Imam al-Ghazali menerangkan, ilmu yang paling mulya dan posisinya pada top of the
top adalah ilmu mengenal Allah Swt (ma‟rifatullah). Maka, ilmu yang memiliki posisi
penting harus diutamakan terlebih dahulu. Intinya keseimbangan, tidak membuang
salah satu.

Imam al-Ghazali berkata: “Ketahuilah sesungguhnya dalam masalah ini ilmu dibagi
tiga macam. Pertama, tercela. Baik banyak kadar nya atau sedikit kadarnya. Kedua,
terpuji. Baik kadarnya banyak atau sedikit. Semakin banyak kadarnya, maka semakin
baik dan semakin utama. Ketiga, terpuji jika kadarnya cukup dana tercela jika melebihi
batas cukup (Imam al-Ghazali,Ihya‟ Ulumuddin,jilid I, hlm. 51).

Dalam agama ada perkara ushul (pokok) ada perkara furu‟ (cabang). Perkara ushul jelas
harus ditempatkan pada posisi paling utama, paling penting dan nomor satu. Maka,
berlarut-larut dalam isu furu‟ tidak baik. Tidak wasath. Inilah keseimbangan, tidak
membuang semua, atau salah satu. Tapi menggabungkan dengan cara meletakkan
unsur-unsurnya pada posisinya yang wajar dan benar.

Ada aspek tsawabit (tetap) dan ada aspek mutaghayyirat (boleh berubah).
Memposisikan antara yang tsawabit dan mutaghayyirat itulah sikap wasathiyyah.
Pemposisian ini dikaji dalam Fikih yang biasa disebut pada era sekaranng dengan
Fiqih Auwlawiyyat. Fikih ini dipelajari antara lain, untuk memahami bagaimana
menempatkan kasus itu dalam ushuliyyah atau furu‟iyyah.

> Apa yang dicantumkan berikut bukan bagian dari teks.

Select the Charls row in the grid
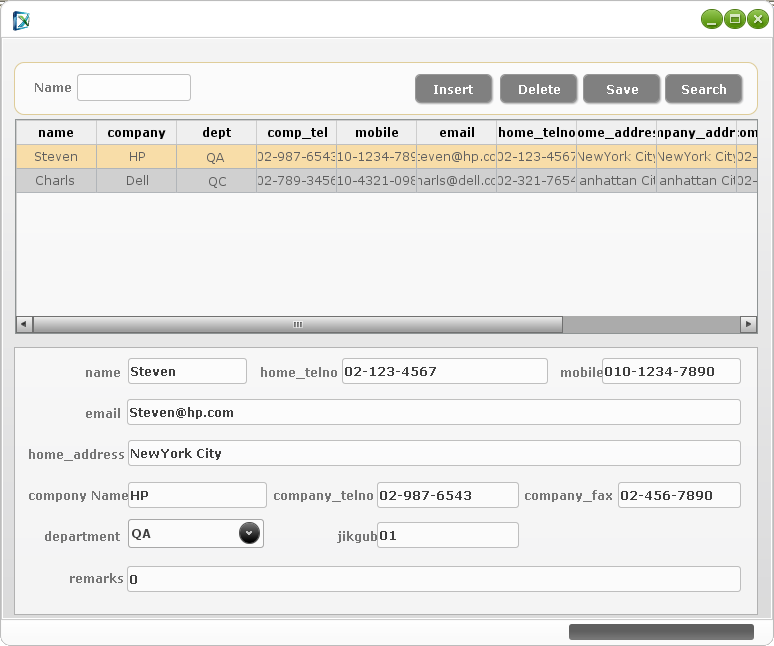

Pemahaman ini penting agar umat Islam tidak salah dalam memasukkan sebuah kasus
atau memprioritaskan sesuatu yang paling penting dilakukan untuk dikerjakan.

Jadi sifat wasatiyah Islam itu adalah dalam hal ibadah, hubungan sosial, dalam harta,
dalam tata hukum dan masalah keimanan, bidang pendidikan, da‟wah yang tidak
bersikap berlebihan dan ekstrim. Wasatiyah adalah suatu kebaikan (khairiyah) yang
mengandung keadilan. Untuk bersikap seperti ini memerlukan hikmah (kebijaksanaan).